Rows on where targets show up
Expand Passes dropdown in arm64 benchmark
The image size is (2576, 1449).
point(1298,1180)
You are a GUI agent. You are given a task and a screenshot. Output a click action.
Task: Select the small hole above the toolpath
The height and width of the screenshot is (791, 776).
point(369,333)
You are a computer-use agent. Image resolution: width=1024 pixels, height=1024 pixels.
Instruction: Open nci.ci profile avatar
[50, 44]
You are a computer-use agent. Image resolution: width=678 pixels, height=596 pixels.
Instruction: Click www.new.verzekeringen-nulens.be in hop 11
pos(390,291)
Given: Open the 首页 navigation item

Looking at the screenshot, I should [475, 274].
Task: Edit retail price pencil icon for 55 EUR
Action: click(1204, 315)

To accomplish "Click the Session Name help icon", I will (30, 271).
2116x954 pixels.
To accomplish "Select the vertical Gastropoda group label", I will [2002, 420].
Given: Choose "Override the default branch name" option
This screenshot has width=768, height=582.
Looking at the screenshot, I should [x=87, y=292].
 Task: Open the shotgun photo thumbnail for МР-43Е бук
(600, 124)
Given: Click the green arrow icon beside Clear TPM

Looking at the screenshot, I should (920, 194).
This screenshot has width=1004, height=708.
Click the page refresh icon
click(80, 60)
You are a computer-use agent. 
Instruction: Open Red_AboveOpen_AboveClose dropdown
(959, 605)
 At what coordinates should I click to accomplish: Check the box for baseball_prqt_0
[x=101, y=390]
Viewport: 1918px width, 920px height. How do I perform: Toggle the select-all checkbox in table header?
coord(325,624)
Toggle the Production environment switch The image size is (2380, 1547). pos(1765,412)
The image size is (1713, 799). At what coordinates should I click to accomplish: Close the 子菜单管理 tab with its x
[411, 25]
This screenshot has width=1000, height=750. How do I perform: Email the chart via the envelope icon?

Task brief: Could you rewrite the listing from the line containing "will (30, 271)." through the line containing "click(80, 60)", changing "Given" to "Goal" and leaving everything else as it is?

Correct answer:
To accomplish "Click the Session Name help icon", I will (30, 271).
2116x954 pixels.
To accomplish "Select the vertical Gastropoda group label", I will [2002, 420].
Goal: Choose "Override the default branch name" option
This screenshot has width=768, height=582.
Looking at the screenshot, I should [x=87, y=292].
 Task: Open the shotgun photo thumbnail for МР-43Е бук
(600, 124)
Goal: Click the green arrow icon beside Clear TPM

Looking at the screenshot, I should (920, 194).
This screenshot has width=1004, height=708.
Click the page refresh icon
click(80, 60)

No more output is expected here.